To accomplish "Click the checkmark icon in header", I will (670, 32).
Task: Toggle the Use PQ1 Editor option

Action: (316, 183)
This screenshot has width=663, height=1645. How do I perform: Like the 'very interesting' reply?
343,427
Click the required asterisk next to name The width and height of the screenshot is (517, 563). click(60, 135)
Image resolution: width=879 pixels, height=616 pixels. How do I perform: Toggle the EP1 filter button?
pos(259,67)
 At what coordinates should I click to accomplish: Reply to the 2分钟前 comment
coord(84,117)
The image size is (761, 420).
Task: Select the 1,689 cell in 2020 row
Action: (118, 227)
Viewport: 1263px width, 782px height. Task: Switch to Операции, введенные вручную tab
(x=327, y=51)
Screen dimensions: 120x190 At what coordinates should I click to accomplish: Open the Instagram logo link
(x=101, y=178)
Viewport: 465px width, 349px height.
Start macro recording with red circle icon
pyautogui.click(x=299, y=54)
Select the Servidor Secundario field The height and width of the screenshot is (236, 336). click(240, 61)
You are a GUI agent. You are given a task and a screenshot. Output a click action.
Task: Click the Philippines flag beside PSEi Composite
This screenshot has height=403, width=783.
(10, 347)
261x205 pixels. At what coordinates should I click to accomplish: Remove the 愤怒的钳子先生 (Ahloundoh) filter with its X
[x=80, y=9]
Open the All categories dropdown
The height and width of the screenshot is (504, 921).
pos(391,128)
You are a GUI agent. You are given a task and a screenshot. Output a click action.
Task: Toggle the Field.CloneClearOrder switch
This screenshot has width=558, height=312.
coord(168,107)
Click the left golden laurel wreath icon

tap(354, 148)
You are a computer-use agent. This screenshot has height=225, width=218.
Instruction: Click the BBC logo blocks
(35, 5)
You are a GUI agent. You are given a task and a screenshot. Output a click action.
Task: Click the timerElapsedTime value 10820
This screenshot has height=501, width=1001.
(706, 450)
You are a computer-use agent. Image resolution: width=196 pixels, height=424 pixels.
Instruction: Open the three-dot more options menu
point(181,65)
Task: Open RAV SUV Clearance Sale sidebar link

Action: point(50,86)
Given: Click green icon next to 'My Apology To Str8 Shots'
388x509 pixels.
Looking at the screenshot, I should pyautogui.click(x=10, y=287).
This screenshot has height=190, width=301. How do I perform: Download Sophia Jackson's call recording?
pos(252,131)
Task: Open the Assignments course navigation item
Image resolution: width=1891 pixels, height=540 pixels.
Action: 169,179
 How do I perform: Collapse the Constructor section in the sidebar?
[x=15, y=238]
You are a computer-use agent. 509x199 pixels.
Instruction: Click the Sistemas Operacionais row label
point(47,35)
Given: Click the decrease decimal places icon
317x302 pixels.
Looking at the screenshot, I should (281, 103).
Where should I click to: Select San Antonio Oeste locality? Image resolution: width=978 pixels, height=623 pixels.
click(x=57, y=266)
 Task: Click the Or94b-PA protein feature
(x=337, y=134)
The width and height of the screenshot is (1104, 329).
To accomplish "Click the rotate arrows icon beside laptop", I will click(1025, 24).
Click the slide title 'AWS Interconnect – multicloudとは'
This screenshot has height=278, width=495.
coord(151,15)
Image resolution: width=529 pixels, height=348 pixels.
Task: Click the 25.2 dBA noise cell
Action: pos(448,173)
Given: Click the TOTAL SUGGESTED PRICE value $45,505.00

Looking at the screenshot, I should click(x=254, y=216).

———

Please return only the lines above, starting at the line that has "Task: Open the" and ending at the line that has "You are a computer-use agent. 509x199 pixels.", keeping both and leaving each one unchanged.

Task: Open the Assignments course navigation item
Image resolution: width=1891 pixels, height=540 pixels.
Action: 169,179
 How do I perform: Collapse the Constructor section in the sidebar?
[x=15, y=238]
You are a computer-use agent. 509x199 pixels.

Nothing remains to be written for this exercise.